In a May 22 letter to employees and retirees holding the preferred stock, Northwest’s senior vice president for human resources, Michael Becker, said that the airline’s board would decide “on or about August 1” whether to buy back the stock. He also said that if the company was unable to buy it back, it would start paying a 12% dividend on the shares and raise the number of labor directors on its board to six from three.

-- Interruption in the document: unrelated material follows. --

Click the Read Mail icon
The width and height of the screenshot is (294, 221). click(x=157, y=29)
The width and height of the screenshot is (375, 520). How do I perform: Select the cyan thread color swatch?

Northwest’s moves and the lawsuit have again raised questions about the company’s pending request to substitute the stock of a private subsidiary to make mandatory contributions to its employee pension funds this year (See DoL Hearing to Examine NW Airlines Stock Contribution ). Companies are typically barred from contributing related-party stock to their pension funds when the transactions would take the pension funds above a 10% “self dealing” limit. But on rare occasions, the US Department of Labor (DoL) has waived this limit, and Northwest has applied for such a waiver, citing a need to conserve cash.
In its application, Northwest has proposed hedging that stock contribution with another put option, which would commit the airline to buy back the shares at a price no lower than they were deemed to be worth at the time Northwest made the pension contribution. The subsidiary’s stock is not publicly traded and Northwest has named an independent consultant to advise workers on the matter.
A DoL spokeswoman said the agency was still considering Northwest’s proposal. The waiver application is being closely watched as many corporate pension funds are coping with large deficits and seeking various forms of relief from the government.